TASK PROMPT:
Search the material for the string "Favorite" and copy each line where it occurs.

(PROVIDED RECORDS Opens)

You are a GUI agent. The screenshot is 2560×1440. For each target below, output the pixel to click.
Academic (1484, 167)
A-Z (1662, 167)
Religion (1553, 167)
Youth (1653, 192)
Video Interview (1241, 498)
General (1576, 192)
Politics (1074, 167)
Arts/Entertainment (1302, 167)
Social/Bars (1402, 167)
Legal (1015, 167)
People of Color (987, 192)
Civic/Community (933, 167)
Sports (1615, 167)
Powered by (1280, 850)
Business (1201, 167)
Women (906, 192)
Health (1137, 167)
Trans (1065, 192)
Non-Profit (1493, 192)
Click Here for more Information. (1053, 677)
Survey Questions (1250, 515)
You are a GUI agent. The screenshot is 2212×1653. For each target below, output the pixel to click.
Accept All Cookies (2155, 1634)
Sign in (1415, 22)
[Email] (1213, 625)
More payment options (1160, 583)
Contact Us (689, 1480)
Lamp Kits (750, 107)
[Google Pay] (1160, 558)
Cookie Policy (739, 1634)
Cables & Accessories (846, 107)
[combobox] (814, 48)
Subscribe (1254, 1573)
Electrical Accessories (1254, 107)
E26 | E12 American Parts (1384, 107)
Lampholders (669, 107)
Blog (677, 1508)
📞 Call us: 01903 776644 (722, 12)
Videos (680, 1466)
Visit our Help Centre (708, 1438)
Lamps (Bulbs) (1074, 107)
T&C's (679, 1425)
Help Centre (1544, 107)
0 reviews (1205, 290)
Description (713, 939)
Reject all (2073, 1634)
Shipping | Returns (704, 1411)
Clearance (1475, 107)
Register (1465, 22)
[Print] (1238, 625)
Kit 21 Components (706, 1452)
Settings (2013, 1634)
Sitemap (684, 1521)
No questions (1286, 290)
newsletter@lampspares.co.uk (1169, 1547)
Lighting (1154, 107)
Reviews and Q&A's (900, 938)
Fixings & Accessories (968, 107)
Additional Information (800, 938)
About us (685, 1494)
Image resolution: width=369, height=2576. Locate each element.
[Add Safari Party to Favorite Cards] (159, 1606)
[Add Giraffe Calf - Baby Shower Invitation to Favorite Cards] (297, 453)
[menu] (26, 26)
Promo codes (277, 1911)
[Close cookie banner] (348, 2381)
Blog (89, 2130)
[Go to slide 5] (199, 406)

(PROVIDED RECORDS Closes)

RESULT OF THE TASK:
[Add Safari Party to Favorite Cards] (159, 1606)
[Add Giraffe Calf - Baby Shower Invitation to Favorite Cards] (297, 453)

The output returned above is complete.